Lo sorprendente es que el principal artista pop de la primera mitad del siglo veinte, inspirador de cantantes inolvidables (desde Russ Columbo y Perry Como hasta Dean Martín y Pat Boone son una multitud), que realizó varios álbumes excelentes en la etapa final de su carrera y había protagonizado otro aclamado ciclo en el London Palladium poco más de un año antes de su muerte, en octubre de 1977, sólo permanezca como unidad de medida del éxito o referencia nostálgica, sin continuadores de su estilo ni fanáticos para un culto que nunca llegó a existir.

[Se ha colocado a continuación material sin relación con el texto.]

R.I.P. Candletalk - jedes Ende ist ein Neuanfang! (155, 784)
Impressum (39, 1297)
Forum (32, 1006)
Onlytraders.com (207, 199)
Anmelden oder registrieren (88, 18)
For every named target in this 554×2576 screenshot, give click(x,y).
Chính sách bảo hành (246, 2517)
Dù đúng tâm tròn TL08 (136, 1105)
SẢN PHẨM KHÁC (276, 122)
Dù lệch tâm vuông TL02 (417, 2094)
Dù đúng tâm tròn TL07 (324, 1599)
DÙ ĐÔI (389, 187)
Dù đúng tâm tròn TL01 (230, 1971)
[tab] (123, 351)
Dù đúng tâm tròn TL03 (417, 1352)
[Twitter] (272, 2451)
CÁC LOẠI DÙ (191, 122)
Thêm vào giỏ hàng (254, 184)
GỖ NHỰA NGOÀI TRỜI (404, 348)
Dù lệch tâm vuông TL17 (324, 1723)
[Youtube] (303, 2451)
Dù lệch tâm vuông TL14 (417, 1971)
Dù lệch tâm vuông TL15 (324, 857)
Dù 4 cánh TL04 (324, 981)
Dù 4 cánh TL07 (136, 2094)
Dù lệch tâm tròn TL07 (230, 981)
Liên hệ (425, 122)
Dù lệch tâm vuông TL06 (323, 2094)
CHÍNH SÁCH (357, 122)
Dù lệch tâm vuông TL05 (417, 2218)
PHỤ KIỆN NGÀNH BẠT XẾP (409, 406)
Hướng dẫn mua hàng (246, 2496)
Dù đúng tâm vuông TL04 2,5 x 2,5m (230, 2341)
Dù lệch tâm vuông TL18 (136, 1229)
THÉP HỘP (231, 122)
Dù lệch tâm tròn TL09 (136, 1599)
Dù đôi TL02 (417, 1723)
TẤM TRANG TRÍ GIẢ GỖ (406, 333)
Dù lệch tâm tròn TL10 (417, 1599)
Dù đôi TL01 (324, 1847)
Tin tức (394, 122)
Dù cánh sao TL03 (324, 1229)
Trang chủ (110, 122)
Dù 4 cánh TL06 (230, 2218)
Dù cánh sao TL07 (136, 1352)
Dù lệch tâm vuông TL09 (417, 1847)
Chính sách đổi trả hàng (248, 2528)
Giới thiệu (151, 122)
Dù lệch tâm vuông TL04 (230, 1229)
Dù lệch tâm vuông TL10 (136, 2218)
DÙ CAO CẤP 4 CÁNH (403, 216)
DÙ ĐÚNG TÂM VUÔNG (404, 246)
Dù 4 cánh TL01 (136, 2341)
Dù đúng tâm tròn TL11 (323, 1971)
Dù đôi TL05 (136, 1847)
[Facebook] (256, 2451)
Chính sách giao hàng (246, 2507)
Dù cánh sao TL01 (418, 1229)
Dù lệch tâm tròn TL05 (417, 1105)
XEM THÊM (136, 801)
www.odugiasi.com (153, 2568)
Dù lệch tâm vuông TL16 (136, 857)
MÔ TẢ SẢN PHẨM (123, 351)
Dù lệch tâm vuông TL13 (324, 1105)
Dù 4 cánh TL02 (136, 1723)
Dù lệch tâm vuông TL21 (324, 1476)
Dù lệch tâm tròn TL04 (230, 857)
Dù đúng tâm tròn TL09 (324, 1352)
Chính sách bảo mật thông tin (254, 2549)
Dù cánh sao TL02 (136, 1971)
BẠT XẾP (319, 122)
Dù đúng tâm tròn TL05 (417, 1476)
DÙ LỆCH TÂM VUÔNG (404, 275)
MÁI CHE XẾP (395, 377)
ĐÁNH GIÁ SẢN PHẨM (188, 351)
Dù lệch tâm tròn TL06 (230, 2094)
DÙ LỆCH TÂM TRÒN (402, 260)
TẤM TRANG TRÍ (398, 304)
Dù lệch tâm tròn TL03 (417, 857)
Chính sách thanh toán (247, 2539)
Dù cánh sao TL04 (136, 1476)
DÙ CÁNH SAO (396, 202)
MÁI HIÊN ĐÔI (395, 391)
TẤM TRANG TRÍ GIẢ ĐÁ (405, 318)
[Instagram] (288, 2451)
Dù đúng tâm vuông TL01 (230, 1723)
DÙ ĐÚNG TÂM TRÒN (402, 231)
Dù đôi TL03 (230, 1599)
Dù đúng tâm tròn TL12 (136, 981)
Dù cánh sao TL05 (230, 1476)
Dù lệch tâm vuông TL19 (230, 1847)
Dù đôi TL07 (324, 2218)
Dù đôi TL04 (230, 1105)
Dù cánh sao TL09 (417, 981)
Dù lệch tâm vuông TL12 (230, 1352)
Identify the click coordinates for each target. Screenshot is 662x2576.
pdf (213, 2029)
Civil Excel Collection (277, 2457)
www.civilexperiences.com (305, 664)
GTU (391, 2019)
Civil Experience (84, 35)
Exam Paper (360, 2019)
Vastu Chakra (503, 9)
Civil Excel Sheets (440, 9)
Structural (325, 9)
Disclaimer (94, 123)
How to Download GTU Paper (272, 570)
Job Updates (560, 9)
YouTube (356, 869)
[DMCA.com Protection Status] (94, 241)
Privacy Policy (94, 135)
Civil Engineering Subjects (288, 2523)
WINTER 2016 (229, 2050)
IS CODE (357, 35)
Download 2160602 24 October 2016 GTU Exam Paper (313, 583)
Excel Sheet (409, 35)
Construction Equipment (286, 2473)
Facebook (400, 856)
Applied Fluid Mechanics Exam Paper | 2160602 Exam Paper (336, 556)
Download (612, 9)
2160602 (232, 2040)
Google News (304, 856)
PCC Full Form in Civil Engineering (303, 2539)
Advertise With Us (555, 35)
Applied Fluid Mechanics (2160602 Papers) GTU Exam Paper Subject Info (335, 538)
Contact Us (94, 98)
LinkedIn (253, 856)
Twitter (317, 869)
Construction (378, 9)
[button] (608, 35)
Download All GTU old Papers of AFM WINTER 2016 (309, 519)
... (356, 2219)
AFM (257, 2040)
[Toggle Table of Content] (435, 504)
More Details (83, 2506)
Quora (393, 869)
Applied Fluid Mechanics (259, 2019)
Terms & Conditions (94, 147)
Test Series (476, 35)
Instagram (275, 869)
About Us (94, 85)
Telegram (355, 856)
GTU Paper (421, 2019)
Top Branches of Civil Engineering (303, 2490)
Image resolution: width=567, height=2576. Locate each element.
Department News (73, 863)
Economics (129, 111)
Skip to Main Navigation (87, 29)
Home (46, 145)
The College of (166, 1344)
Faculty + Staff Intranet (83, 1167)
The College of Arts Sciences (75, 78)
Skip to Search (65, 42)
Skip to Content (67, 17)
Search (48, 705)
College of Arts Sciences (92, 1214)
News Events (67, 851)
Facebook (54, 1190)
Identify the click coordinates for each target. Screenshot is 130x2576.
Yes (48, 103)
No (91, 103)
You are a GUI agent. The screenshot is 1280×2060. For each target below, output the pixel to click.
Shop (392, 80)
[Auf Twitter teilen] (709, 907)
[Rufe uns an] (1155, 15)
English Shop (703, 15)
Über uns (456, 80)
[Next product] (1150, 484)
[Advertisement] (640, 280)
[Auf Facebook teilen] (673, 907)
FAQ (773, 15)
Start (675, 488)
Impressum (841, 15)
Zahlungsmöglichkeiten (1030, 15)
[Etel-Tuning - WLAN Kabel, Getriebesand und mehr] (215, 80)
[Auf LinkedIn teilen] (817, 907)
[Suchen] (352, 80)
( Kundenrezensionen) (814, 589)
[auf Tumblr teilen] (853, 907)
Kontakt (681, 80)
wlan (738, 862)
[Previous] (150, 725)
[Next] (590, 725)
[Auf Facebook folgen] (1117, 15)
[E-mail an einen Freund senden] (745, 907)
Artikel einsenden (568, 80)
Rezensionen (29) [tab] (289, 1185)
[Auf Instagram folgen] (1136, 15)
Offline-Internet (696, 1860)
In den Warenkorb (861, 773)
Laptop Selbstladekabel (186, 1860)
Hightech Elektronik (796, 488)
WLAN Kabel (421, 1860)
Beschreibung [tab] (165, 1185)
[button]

Los glotones de basura atribuyen la intrascendencia a la pulverización de su mito, luego de hacerse público que aquel norteamericano perfecto para consumo navideño había sido en realidad un fascista avaro, mujeriego y cruel al extremo de inducir al alcoholismo a su primera esposa y al mayor de sus cuatro hijos y causar luego el suicidio de otros dos, anécdotas sórdidas desmentidas por la aparente normalidad de su segunda familia.
Lo cierto es que Crosby seguía cantando admirablemente cuando otros más jóvenes que él daban pena -"The Complete United Artists Recordings" basta para demostrarlo-, pero lo hacía detenido espiritualmente en un pasado incomprensible, vibrando con la locura de la jazz age, susurrando al oído el optimismo por el mundo más equitativo que prometía el new deal o emocionado igual que el día que liberaron París, sin enterarse de que estaba interpretando letras de Carole King, Steven Sondheim o el satírico "Razzle Dazzle", de "Chicago".